◆ **PASSAGE FOR REVIEW**:
━━━━━━━━━━━━━━━━

Clira system overview architecture diagram

High-level system map showing how the reply pipeline, executive agent, shared context, and approval layers fit together.

Reply Pipeline

This path is intentionally strict: deterministic filtering first, then a schema-validated LLM gate, then a planner/style split where the style stage is not allowed to add facts.

Clira reply pipeline architecture diagram

Incoming Gmail events move through deterministic filtering, reply routing, planner and style stages, then into a human-reviewed draft queue before send.

Executive Agent Runtime

The executive agent is not just "chat with tools." It runs inside a deterministic policy envelope that decides what tools can exist, when the agent must pause for approval, and when a rerun is allowed with broader capabilities.

Clira executive agent runtime diagram

Messaging channels feed a policy-bounded executive agent runtime with controlled tool access, explicit approval checkpoints, and rerun logic for broader capabilities.

━━━━━━━━━━━━━━━━

[Stored items]
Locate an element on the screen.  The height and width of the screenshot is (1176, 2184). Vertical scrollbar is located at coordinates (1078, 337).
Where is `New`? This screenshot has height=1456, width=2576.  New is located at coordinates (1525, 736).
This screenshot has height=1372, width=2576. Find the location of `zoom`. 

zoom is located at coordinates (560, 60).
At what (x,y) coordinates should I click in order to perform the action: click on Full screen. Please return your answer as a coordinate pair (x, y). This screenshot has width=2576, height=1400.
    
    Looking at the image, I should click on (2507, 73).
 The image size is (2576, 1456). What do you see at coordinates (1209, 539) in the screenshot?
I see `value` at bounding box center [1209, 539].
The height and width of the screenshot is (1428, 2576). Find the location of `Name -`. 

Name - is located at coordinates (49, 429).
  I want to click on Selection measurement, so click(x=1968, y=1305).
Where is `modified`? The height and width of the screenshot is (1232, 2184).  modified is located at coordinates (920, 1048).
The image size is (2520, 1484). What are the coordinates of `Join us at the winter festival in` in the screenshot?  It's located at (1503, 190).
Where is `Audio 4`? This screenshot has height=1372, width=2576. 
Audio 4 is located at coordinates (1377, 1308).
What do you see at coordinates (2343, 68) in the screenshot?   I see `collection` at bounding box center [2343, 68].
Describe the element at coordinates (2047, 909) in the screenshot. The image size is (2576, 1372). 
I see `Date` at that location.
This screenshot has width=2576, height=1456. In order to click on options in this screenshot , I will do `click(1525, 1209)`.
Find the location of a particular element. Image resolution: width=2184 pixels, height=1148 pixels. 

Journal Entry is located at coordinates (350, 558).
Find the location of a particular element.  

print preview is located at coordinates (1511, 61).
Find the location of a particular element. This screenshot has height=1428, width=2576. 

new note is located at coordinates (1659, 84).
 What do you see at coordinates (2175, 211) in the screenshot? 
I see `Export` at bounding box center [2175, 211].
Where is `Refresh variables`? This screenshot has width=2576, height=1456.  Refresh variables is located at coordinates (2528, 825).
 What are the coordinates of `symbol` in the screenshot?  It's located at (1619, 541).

━━━━━━━━━━━━━━━━

◆ **TASKS**:
1. Do statements (a), (b), and (c) agree with the Clira architecture overview? Answer yes or no for each, quoting the words of the overview that decide it. (a) The style stage may add facts to a reply. (b) Drafts pass through a queue reviewed by a human before they are sent. (c) The executive agent itself determines which tools can exist.
2. From the Clira architecture overview, extract the passage starting at "Messaging channels feed" and ending at "for broader capabilities.".
Draw only on the Clira architecture overview.

◆ **ANSWERS IN ORDER**:
1.
(a) No: "the style stage is not allowed to add facts"
(b) Yes: "into a human-reviewed draft queue before send"
(c) No: "It runs inside a deterministic policy envelope that decides what tools can exist"

2.
Messaging channels feed a policy-bounded executive agent runtime with controlled tool access, explicit approval checkpoints, and rerun logic for broader capabilities.